Apabila kita lihat proses persidangan terhadap AAL,  maka kita harus membongkar
rangkaian perjalanan perkara ini hingga diperiksa dimuka persidangan. Pihak kepolisian
haruslah diusut tuntas dengan pertimbangan, Mengapa perkara ini tetap dilanjutkan ? Apakah
sudah dilakukan upaya perdamaian sehingga perkara ini tidak dilanjutkan. Apakah tidak
dimungkinkan adanya pembinaan dari orang tua AAL dalam perkara ini ? apakah sudah
terlalu berbahaya perbuatan AAL sehingga upaya diluar proses hukum tidak berjalan ?
Apakah tidak dilakukan cara-cara lain untuk menyelesaikan perkara ini. Pertanyaan ini sengaja
menggelitik penulis untuk dapat berfikir jernih didalam melihat perkara ini.
Pertanyaan sama juga ditujukan kepada Jaksa penuntut umum yang berdasarkan
kewenangannya kemudian menerima berkas dan membuat dakwaan dan membawa AAL
dimuka persidangan. Apakah pertimbangan itu juga menjadi bahan Jaksa Penuntut Umum
sebelum membuat dakwaan terhadap AAL  Seluruh rangkaian perkara ini hingga dimuka
persidangan mengakibatkan perkara ini tidak dapat dihentikan. Karena hakim tidak boleh
menolak perkara sebagaimana diatur didalam berbagai peraturan yang berkaitan dengna
kedudukan hakim dan peraturan lainnya. oleh karena itu sebenarnya titik taut kesalahan
perkara ini muncul karena proses di tingkat kepolisian dan Kejaksaan yang tidak sesuai
dengan normatif UU peradilan Anak.
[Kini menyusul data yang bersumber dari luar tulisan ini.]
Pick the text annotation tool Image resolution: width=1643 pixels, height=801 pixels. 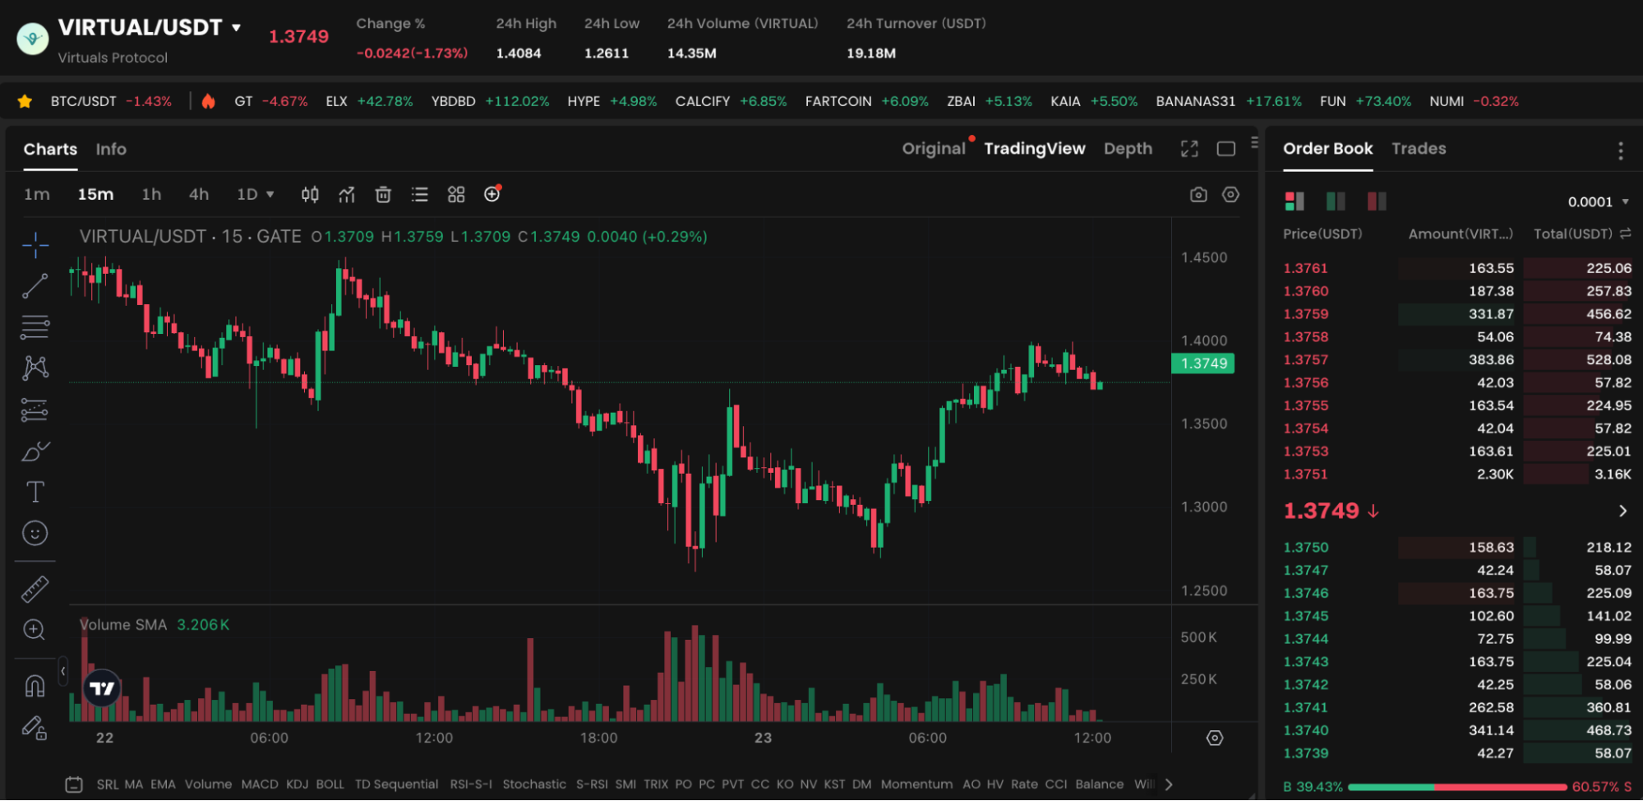point(35,492)
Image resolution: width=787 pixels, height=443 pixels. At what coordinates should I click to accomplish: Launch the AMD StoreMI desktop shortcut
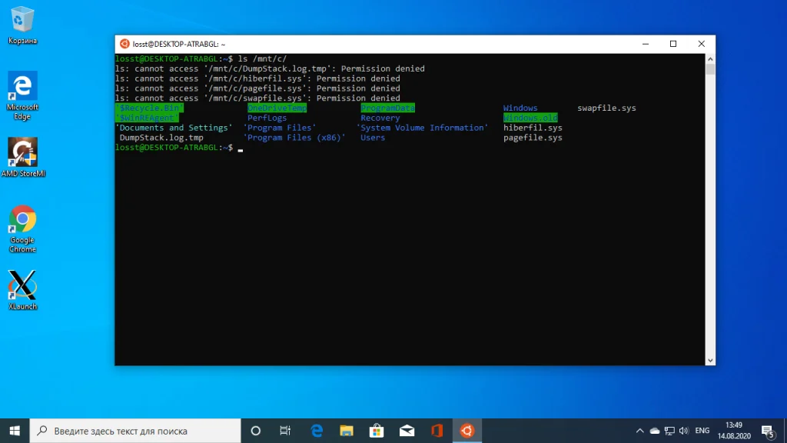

Dari deskripsi sederhana ini, banyak pelajaran yang
menarik untuk kita tarik. Pertama. Bahwa adanya pemahaman di tingkat penyidik dan
Kejaksaan tentang Peradilan Anak dan berbagai ketentuan normatif yang memberikan
perlindungan anak. Kedua. Perlunya revisi terhadap UU Peradilan Anak dan Kejahatan Anak
yang memberikan kewenangan kepada Mahkamah Agung untuk dapat mempunyai
kewenangan menghentikan pemeriksaan terhadap anak dibawah umur  terhadap kejahatan
yang nilai kerugiannya kecil. Ketiga. Bahwa peradilan haruslah steril dari “intervensi” diluar
persidangan agar proses persidangan fair. Apabila kita mau sejenak untuk menghentikan
perdebatan aliran positivisme dan makna keadilan disisi lain, maka kita akan bertindak
bijaksana dan tidak meminta kepada Dewi Themis, Sang Dewi Keadilan dalam Mitologi
Yunani agar tidak salah mengayunkan pedangnya. 

Dimuat di Harian Jambi Ekspress, 6 Januari 2012.